Determining whether there has been an infringement of IP rights and what legal action is appropriate can be a complex exercise.
It is recommended that you talk to an IP professional before taking any infringement action or establishing an infringement strategy.
In some cases, simply threatening someone with infringement proceedings can incur a serious legal liability.
Develop an infringement strategy
IP rights are most effective when they are enforced as part of an infringement strategy.
An infringement strategy is not simply an intention to commence legal proceedings when you believe your IP rights are infringed. It involves a strategic assessment of your IP rights and setting parameters for beginning (and ending) infringement action.
There may be cases where your IP rights have been infringed, but you may be advised by your lawyer not to bring legal proceedings against the infringer. This may be due to:
- difficulties in proving the existence or ownership of the IP rights
- difficulties in proving infringement
- the costs of the proceedings outweigh the value of succeeding in the infringement action
You should develop an infringement strategy that suits your business needs and resources. Such a strategy should include:
Identification and awareness
Identify and record details of each piece of IP you own, educate your staff on IP rights and record details of permissions or licences to use IP.
You can take proactive measures to limit the incidence of infringements. These can include the use of software access codes or passwords, or physical protection measures, or data 'seeding' to enable easy detection of infringements.

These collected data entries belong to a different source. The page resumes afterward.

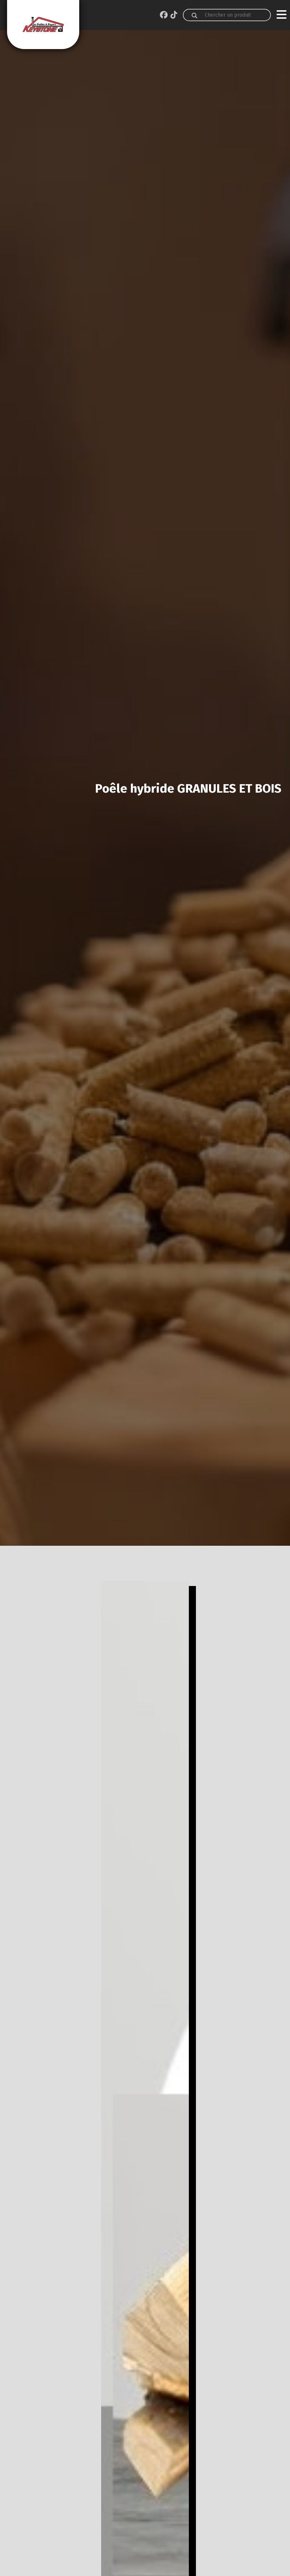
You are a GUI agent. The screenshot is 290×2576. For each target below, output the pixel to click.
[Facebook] (164, 15)
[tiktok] (173, 15)
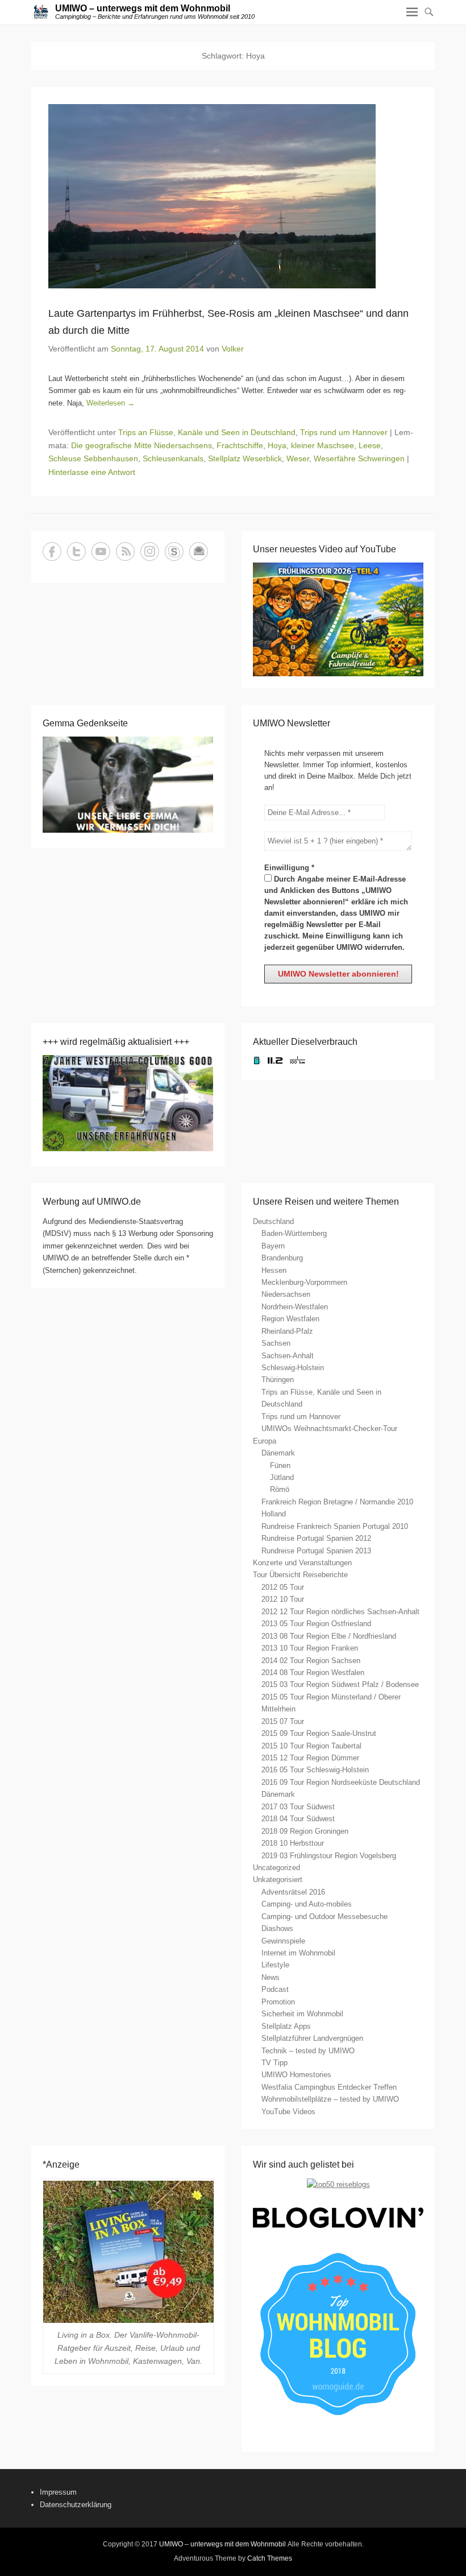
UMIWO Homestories (296, 2074)
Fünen (280, 1465)
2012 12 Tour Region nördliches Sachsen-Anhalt (340, 1611)
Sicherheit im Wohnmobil (302, 2013)
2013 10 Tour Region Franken (309, 1648)
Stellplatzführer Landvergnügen (312, 2038)
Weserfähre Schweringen (359, 458)
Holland (273, 1514)
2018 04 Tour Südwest (298, 1818)
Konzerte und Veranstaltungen (302, 1562)
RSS (125, 551)
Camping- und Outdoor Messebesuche (324, 1916)
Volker (233, 348)
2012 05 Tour (282, 1587)
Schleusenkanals (173, 458)
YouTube (100, 551)
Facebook (52, 551)
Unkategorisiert (277, 1879)
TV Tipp (274, 2062)
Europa (264, 1441)
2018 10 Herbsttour (292, 1843)
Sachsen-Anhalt (287, 1355)
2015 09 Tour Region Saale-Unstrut (318, 1733)
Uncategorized (276, 1867)
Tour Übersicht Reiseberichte (300, 1574)
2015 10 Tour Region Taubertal (311, 1746)
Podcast (275, 1989)
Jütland (282, 1477)
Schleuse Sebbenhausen (93, 458)
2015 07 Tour (282, 1721)
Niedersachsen (285, 1294)
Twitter (76, 551)
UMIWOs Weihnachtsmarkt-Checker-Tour (329, 1428)
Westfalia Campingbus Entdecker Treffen (329, 2087)
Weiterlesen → (110, 403)
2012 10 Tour (282, 1599)
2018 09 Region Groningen (304, 1831)
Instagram (149, 551)
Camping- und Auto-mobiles (306, 1904)
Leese (370, 445)
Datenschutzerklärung (75, 2504)
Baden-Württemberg (294, 1233)
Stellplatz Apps (286, 2026)
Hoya (277, 445)
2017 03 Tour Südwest (298, 1806)
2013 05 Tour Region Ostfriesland (316, 1623)
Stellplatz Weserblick (245, 458)
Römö (279, 1489)
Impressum (58, 2492)
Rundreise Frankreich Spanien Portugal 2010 (334, 1526)
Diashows (277, 1928)
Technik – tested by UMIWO (308, 2050)
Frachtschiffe (240, 445)
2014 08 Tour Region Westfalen (312, 1672)
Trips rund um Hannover (344, 432)
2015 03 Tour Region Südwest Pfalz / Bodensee (340, 1684)
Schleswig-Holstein (292, 1367)
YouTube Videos (288, 2111)
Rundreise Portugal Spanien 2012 (316, 1538)
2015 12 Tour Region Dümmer (310, 1758)
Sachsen (275, 1343)
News (270, 1977)
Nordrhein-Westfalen (294, 1307)
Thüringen (277, 1379)
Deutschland (273, 1221)
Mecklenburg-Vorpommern (304, 1282)
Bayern (273, 1246)
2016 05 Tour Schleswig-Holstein (315, 1769)
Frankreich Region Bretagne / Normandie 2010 (337, 1502)
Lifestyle (275, 1965)
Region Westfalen (290, 1318)
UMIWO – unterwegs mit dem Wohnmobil (142, 8)
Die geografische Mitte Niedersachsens (141, 445)
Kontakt (198, 551)
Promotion (278, 2002)
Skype (174, 551)
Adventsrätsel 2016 (293, 1892)
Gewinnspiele (283, 1941)
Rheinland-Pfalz (287, 1331)
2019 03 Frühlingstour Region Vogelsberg (328, 1855)
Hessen (273, 1270)
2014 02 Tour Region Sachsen (310, 1660)
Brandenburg (282, 1258)
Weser (297, 458)
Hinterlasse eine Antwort (91, 472)
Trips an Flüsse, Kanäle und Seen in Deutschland (207, 432)
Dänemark (278, 1453)
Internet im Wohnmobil (298, 1953)
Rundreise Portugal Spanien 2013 (316, 1551)
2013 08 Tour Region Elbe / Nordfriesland (328, 1636)
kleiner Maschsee (322, 445)
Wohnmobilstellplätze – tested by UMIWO (330, 2099)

Set out the methods that will be used to detect infringements. Detection methods can range from periodic review of competitors' products and advertising to campaigns specifically targeted at identifying infringements and infringers.

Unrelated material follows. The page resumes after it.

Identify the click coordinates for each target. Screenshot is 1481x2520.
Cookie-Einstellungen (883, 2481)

Define the process that will be used to select targets for infringement action and the type of action against each target. For example, if there are potentially too many infringements to prosecute, such as home taping of sound recordings, the strategy may specify the size and type of targets that will be pursued. In other cases the threshold may be set according to the financial resources of the infringer.
Budgets for infringement action
All legal proceedings are potentially expensive and infringement actions can be among the most expensive. If you are unsuccessful, not only will you have incurred your own legal costs, but you will usually be liable for some or all of the legal costs of the person you alleged was an infringer.
You can budget for this by considering the value of the IP to the company, what it is worth in approximate dollar terms, when to start and end an action, and setting goals for infringement action, such as obtaining injunctions or recovering damages.
Set goals for infringement action. These goals can include obtaining injunctions, recovering damages or deterrence through the use of publicity. Your infringement strategy should also assess how far you can go to protect your IP. An effective infringement strategy also considers likely outcomes, costs, benefits, and whether you need IP insurance.